Sui: A Blockchain Built with Smart Contracts Written in Move

New Layer 1 blockchains are popping up with increasing frequency and it can be difficult to discern which ones will have the staying power to survive, as Web3 continues to evolve. Each of these blockchains purports to be more efficient, more secure, and generally better than anything that came before.
Once in a while, the announcement of a new Layer 1 grabs my attention due to a novel approach in execution, or because of the potential, it unlocks. Sui, the first product from Web3 infrastructure company Mysten Labs, is one of the more intriguing blockchain offerings to hit my radar.
Built with Move
The first notable thing about Sui is that it runs smart contracts built with Move, a programming language based on Rust and initially designed at Meta to support its Libra cryptocurrency (which was later rebranded Diem and ultimately abandoned in January 2022). Move lives on and is available on GitHub as a programmable platform for blockchains.

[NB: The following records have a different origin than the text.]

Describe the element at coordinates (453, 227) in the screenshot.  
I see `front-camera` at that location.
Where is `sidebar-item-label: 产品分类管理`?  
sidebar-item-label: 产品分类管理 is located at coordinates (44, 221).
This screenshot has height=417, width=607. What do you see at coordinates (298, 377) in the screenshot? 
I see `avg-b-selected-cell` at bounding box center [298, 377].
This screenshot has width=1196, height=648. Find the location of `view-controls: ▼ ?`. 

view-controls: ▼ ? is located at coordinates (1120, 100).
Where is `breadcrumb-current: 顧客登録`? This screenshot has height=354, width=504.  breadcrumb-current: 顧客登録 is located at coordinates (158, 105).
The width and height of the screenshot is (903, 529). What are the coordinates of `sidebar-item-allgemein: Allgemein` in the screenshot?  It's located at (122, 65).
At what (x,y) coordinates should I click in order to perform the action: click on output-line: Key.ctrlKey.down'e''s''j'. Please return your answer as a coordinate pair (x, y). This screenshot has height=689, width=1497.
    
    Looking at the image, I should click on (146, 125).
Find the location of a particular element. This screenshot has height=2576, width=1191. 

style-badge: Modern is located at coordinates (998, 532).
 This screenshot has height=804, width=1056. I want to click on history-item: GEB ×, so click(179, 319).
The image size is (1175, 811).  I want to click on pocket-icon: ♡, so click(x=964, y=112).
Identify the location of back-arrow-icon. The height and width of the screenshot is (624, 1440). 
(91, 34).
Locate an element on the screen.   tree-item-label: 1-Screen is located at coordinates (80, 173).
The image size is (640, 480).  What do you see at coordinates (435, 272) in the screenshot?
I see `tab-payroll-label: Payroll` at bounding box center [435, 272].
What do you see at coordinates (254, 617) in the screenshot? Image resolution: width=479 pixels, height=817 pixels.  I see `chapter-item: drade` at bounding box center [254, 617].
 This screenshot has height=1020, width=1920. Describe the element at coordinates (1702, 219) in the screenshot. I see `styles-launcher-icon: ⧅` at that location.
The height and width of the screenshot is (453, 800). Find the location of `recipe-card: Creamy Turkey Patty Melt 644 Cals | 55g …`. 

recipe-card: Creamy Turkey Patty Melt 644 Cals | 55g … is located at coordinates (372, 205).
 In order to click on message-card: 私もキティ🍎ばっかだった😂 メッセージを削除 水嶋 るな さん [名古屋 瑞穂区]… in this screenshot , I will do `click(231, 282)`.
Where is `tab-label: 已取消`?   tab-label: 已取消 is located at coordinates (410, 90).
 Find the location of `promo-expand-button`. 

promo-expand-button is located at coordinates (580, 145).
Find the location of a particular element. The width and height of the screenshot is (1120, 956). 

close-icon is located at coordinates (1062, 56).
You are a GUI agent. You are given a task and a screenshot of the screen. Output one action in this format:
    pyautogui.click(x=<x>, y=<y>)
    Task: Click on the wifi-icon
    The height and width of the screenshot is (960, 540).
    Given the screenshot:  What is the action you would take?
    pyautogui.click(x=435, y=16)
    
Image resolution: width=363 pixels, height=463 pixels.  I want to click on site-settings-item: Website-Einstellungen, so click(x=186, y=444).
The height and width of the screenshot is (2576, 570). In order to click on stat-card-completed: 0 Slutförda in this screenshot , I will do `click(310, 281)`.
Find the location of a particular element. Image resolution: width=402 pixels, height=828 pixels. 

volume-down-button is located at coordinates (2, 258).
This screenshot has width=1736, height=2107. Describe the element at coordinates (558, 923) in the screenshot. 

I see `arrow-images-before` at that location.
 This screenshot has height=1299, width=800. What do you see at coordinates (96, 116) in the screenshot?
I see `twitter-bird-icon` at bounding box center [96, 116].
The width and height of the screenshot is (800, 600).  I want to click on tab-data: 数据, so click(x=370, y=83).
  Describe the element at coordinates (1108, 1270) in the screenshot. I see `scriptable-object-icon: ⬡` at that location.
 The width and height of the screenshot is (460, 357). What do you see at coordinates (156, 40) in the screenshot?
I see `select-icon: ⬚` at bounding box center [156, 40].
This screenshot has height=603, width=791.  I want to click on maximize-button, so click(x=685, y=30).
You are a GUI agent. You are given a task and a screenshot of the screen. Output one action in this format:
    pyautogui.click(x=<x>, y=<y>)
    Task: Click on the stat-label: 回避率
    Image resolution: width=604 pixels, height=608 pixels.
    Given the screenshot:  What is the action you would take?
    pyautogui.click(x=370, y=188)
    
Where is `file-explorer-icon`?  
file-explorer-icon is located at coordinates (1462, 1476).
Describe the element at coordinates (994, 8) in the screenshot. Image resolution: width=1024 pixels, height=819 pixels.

In an interview with The New Stack, Adeniyi Abiodun, co-founder and CPO of Mysten Labs, explained that Move was designed for “representation of digital assets and safe operations over them.” To provide additional protection, he continued, “it has been co-developed along with the Move Prover verification tool. This allows Move developers to write formal specifications for the key correctness properties of their application, then use the prover to check that these properties will hold for all possible transactions and inputs.”
Sui and Security
Sui promises improved security through the way Move structures smart contracts, while also theoretically improving ease of implementation. “Move’s design prevents issues such as re-entrancy vulnerabilities, poison tokens, and spoofed token approvals that attackers have leveraged to steal millions on other platforms,” Abiodun said. “Its emphasis on safety and expressivity makes it easier for developers to transition from web2 to web3 without understanding the intricacies of the underlying infrastructure.” This sounds similar to the way Dean Tribble of Agoric characterizes its use of hardened JavaScript for smart contracts.
High Performance and Low Latency
One of the core complaints about Ethereum, aside from a hefty fee structure, is that it can’t handle very many transactions per second (tps). I’ve seen numbers quoted in a range of 15-30 tps. Contrast this with the Visa and MasterCard payment networks, which handle something like 1,700 tps. The solution for scaling the processing power of Ethereum has been to use Layer 2 blockchains like Polygon; which, like VISA, claims to be able to process 65,000 tps — although there’s a healthy dose of skepticism about whether this theory plays out in reality.
Sui also touts an extremely high tps throughput, with Abiodun stating, “As of Mar 19, 2022, an unoptimized single-worker Sui authority running on an 8-core M1 Macbook Pro can execute and commit 120,000 token transfer transactions per second.” At almost double the claim by Polygon, I remain skeptical, but this is also where Sui is taking a different approach.
Abiodun claims that Sui’s “system design breakthrough eliminates a critical bottleneck in existing blockchains: the need to achieve global consensus on a total-ordered list of transactions. This computation is wasteful given most transactions are not contending for the same resource against other transactions.” With this unique approach to consensus, the transactions get processed much faster.
Onboarding More Developers to Blockchain
Another parallel I see between Sui and Agoric is in reducing barriers to entry for developers getting started in blockchain. Agoric’s approach to create tools in the most widely used programming language, JavaScript, seems obvious. Sui is betting that Move makes development easy enough that the language doesn’t matter. “This means features like transfer, mint, and burn are already available,” Abiodun said.
Sui says that developers will benefit from:
- Having less code to write (less boilerplate code).
- Less opportunity for making errors on foundational concepts.
- Writing apps without having to understand the underlying infrastructure.
The Sui SDK will be available starting today. Abiodun highlighted that they’ve already worked with a number of partners including Lucky Kat Studios and SoWork. From a press release on Sui, the SoWork team said, “For SoWork specifically, we use Sui to deliver fast, efficient, cost-effective minting of composable, mutable NFTs to our customers, which just isn’t possible with older blockchain technology. One of our favorite use-cases is SoWork’s ‘Teammate Awards’ feature, which lets our workplace customers reward their employees in a fun, engaging manner via mutable NFTs.”
It remains to be seen what Sui adoption looks like in the long run, but it seems like they’ve got the right focus in addressing key developer pain points.